Omit the pictures, then write out every entry exactly as it reads.

• • • • •

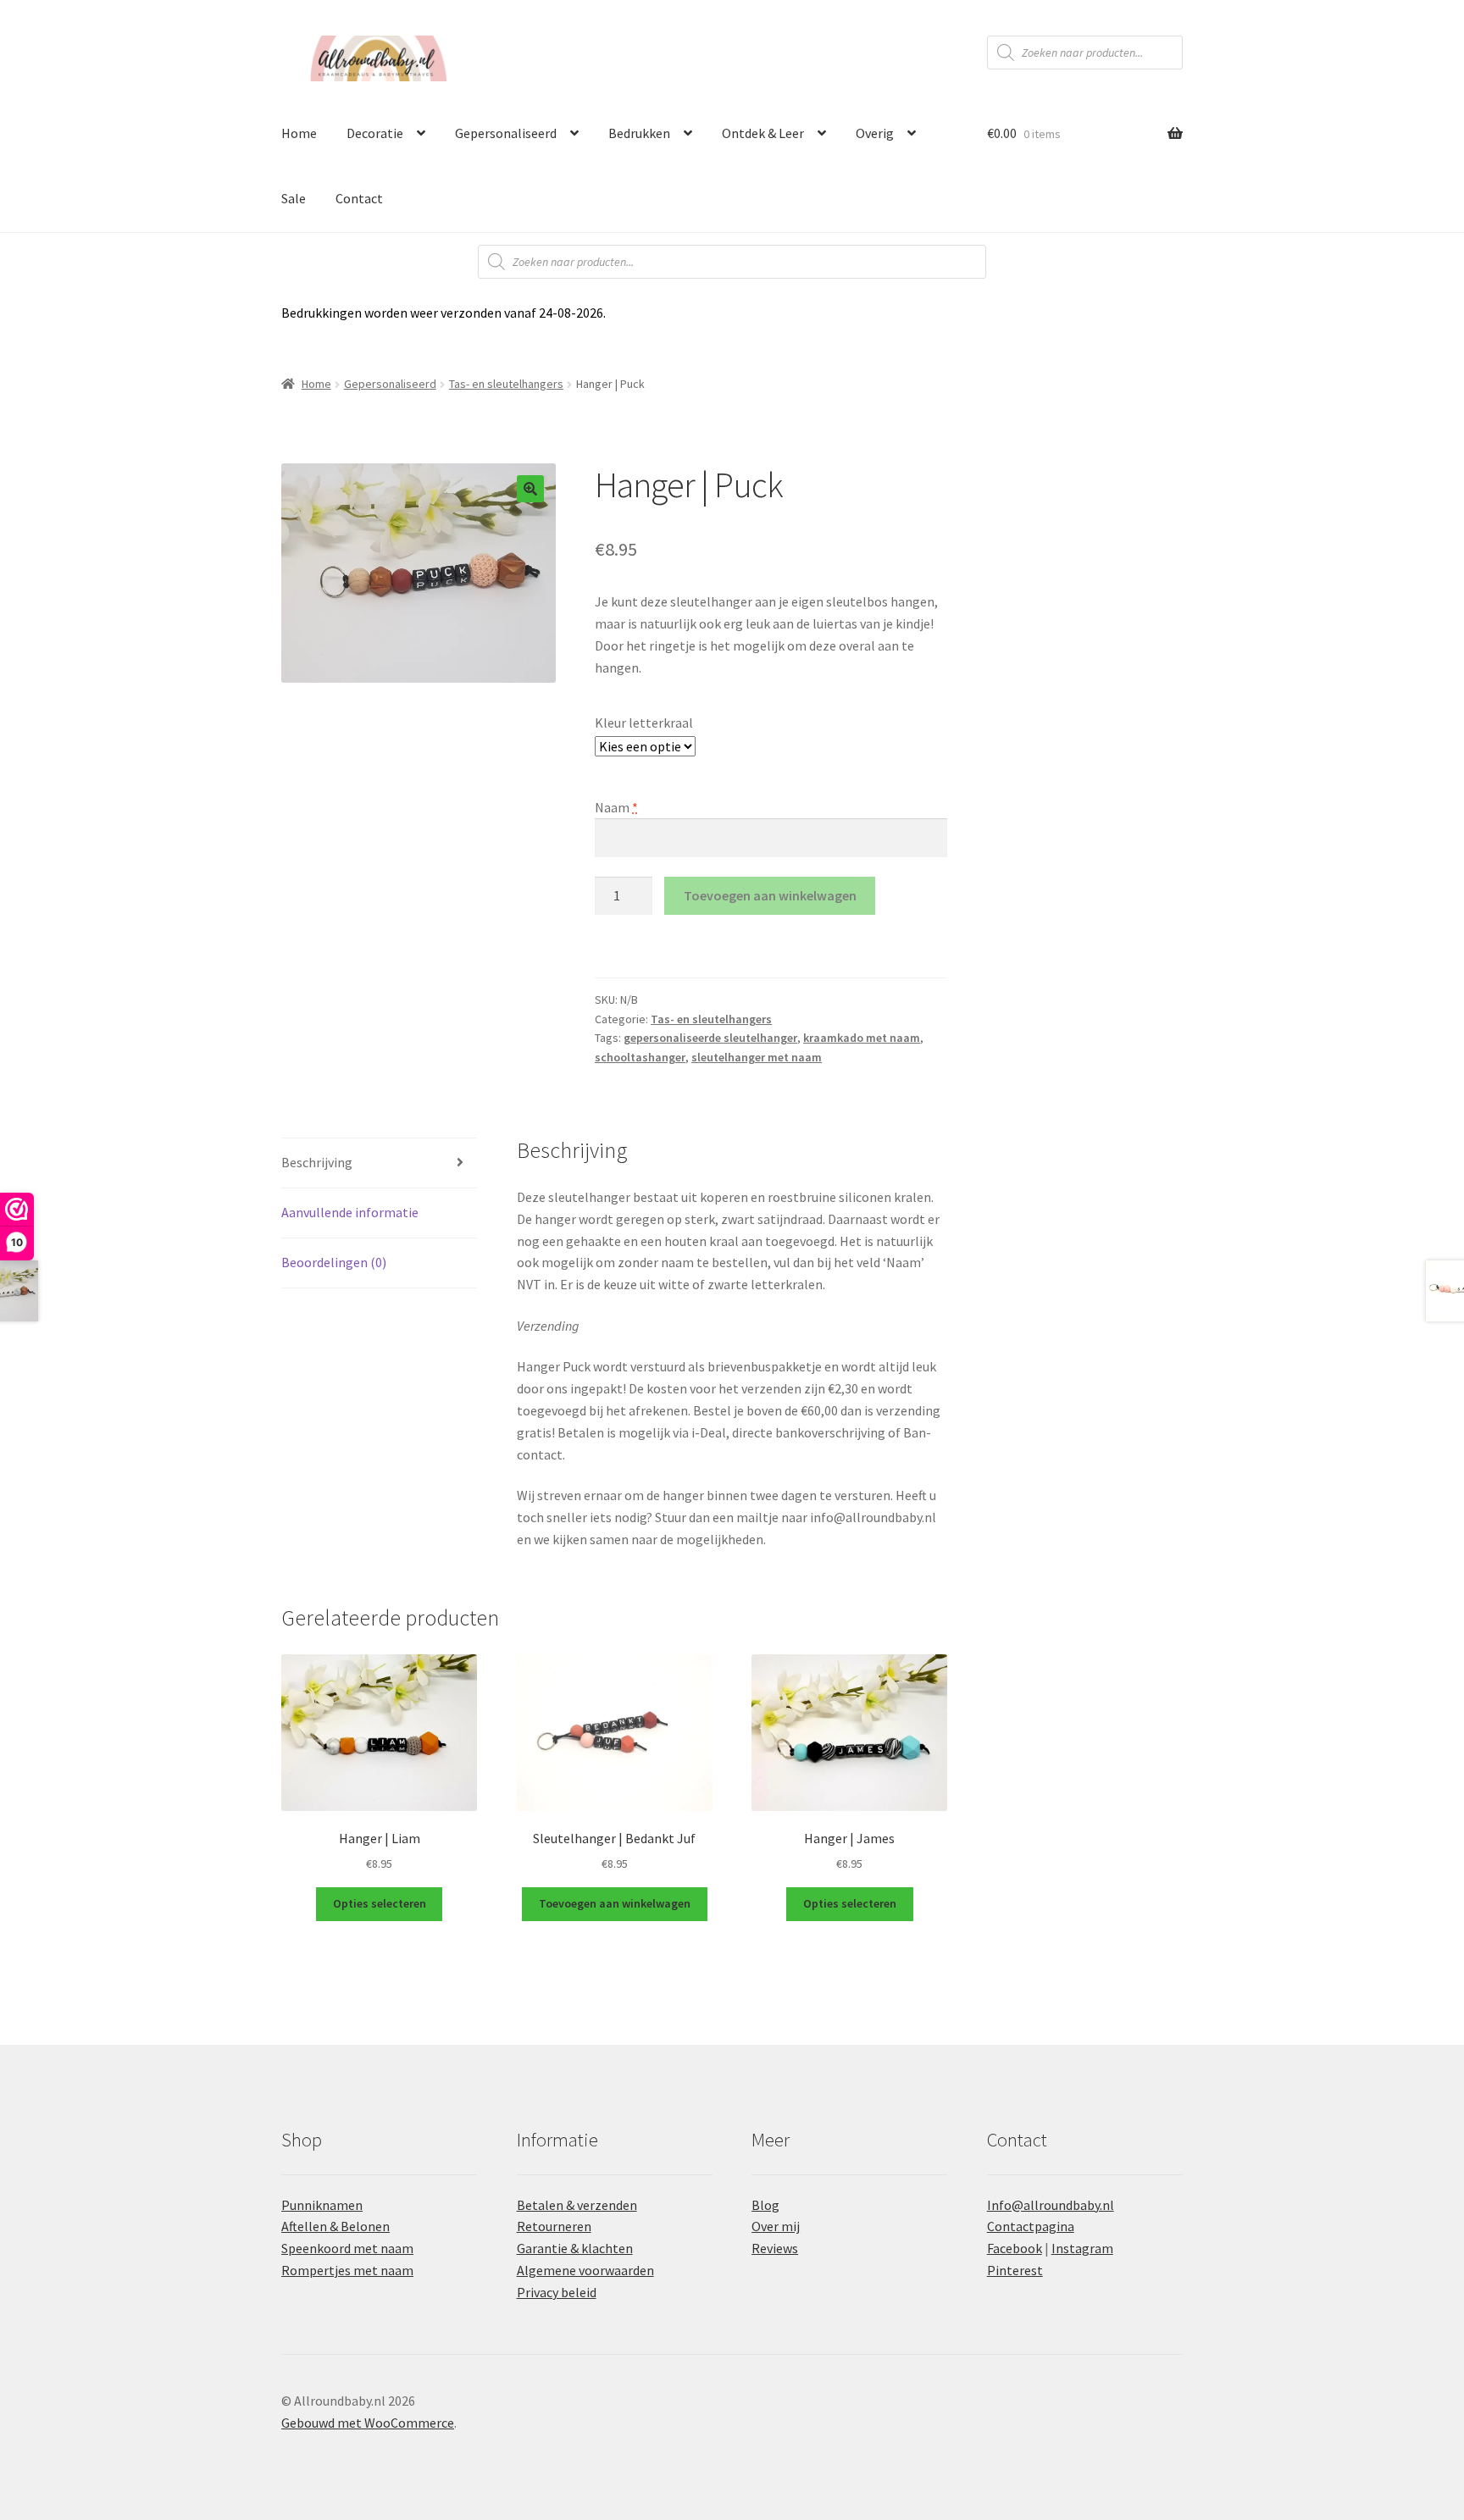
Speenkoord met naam (347, 2248)
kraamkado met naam (861, 1037)
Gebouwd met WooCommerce (367, 2422)
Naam (616, 807)
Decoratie (375, 133)
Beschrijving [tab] (316, 1162)
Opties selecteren (379, 1903)
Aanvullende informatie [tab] (350, 1212)
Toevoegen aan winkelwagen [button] (614, 1903)
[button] (530, 488)
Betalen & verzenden (577, 2204)
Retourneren (554, 2226)
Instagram (1082, 2248)
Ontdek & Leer (763, 133)
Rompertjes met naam (347, 2270)
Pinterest (1015, 2270)
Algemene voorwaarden (585, 2270)
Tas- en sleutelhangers (506, 383)
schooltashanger (640, 1057)
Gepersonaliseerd (506, 133)
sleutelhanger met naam (756, 1057)
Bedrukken (639, 133)
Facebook (1014, 2248)
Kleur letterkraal (644, 722)
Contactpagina (1030, 2226)
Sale (293, 198)
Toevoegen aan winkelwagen (770, 895)
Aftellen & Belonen (335, 2226)
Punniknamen (322, 2204)
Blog (765, 2204)
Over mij (775, 2226)
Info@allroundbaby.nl (1050, 2204)
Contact (359, 198)
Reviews (774, 2248)
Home (299, 133)
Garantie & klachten (575, 2248)
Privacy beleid (556, 2292)
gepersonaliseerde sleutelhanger (710, 1037)
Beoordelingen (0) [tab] (333, 1262)
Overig (875, 133)
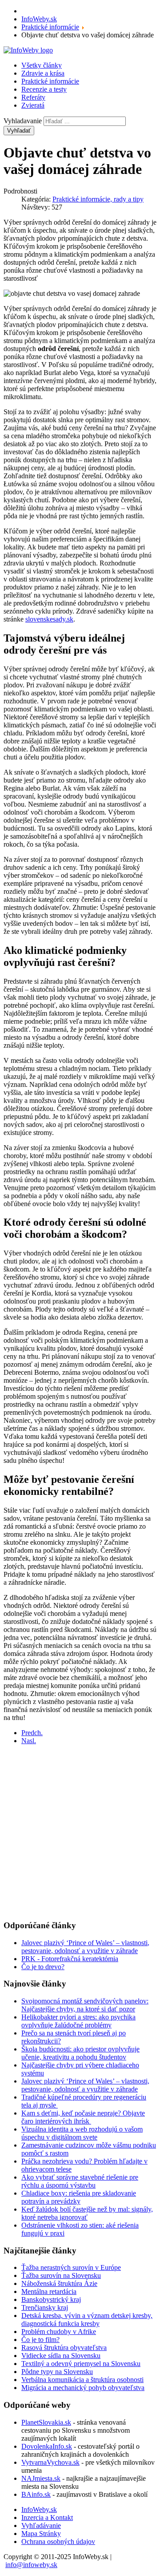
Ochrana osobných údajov (58, 2541)
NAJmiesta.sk (40, 2478)
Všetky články (41, 65)
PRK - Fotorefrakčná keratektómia (69, 1958)
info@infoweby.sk (31, 2564)
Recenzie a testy (44, 89)
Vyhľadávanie (41, 2525)
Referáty (33, 97)
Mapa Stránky (41, 2533)
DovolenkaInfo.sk (46, 2446)
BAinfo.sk (36, 2494)
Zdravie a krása (42, 73)
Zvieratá (32, 105)
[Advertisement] (80, 1832)
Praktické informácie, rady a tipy (98, 199)
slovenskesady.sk (49, 619)
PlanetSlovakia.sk (46, 2422)
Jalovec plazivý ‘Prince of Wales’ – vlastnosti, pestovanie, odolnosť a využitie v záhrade (85, 1946)
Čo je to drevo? (42, 1966)
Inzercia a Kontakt (47, 2517)
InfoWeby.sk (39, 2509)
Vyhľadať (19, 130)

• • • • •

* **TASK RESPONSE**
Speenkoord met naam (347, 2248)
kraamkado met naam (861, 1037)
Gebouwd met WooCommerce (367, 2422)
Naam (616, 807)
Decoratie (375, 133)
Beschrijving [tab] (316, 1162)
Opties selecteren (379, 1903)
Aanvullende informatie [tab] (350, 1212)
Toevoegen aan winkelwagen [button] (614, 1903)
[button] (530, 488)
Betalen & verzenden (577, 2204)
Retourneren (554, 2226)
Instagram (1082, 2248)
Ontdek & Leer (763, 133)
Rompertjes met naam (347, 2270)
Pinterest (1015, 2270)
Algemene voorwaarden (585, 2270)
Tas- en sleutelhangers (506, 383)
schooltashanger (640, 1057)
Gepersonaliseerd (506, 133)
sleutelhanger met naam (756, 1057)
Bedrukken (639, 133)
Facebook (1014, 2248)
Kleur letterkraal (644, 722)
Contactpagina (1030, 2226)
Sale (293, 198)
Toevoegen aan winkelwagen (770, 895)
Aftellen & Belonen (335, 2226)
Punniknamen (322, 2204)
Blog (765, 2204)
Over mij (775, 2226)
Info@allroundbaby.nl (1050, 2204)
Contact (359, 198)
Reviews (774, 2248)
Home (299, 133)
Garantie & klachten (575, 2248)
Privacy beleid (556, 2292)
gepersonaliseerde sleutelhanger (710, 1037)
Beoordelingen (0) [tab] (333, 1262)
Overig (875, 133)
Ochrana osobných údajov (58, 2541)
NAJmiesta.sk (40, 2478)
Všetky články (41, 65)
PRK - Fotorefrakčná keratektómia (69, 1958)
info@infoweby.sk (31, 2564)
Recenzie a testy (44, 89)
Vyhľadávanie (41, 2525)
Referáty (33, 97)
Mapa Stránky (41, 2533)
DovolenkaInfo.sk (46, 2446)
BAinfo.sk (36, 2494)
Zdravie a krása (42, 73)
Zvieratá (32, 105)
[Advertisement] (80, 1832)
Praktické informácie, rady a tipy (98, 199)
slovenskesady.sk (49, 619)
PlanetSlovakia.sk (46, 2422)
Jalovec plazivý ‘Prince of Wales’ – vlastnosti, pestovanie, odolnosť a využitie v záhrade (85, 1946)
Čo je to drevo? (42, 1966)
Inzercia a Kontakt (47, 2517)
InfoWeby.sk (39, 2509)
Vyhľadať (19, 130)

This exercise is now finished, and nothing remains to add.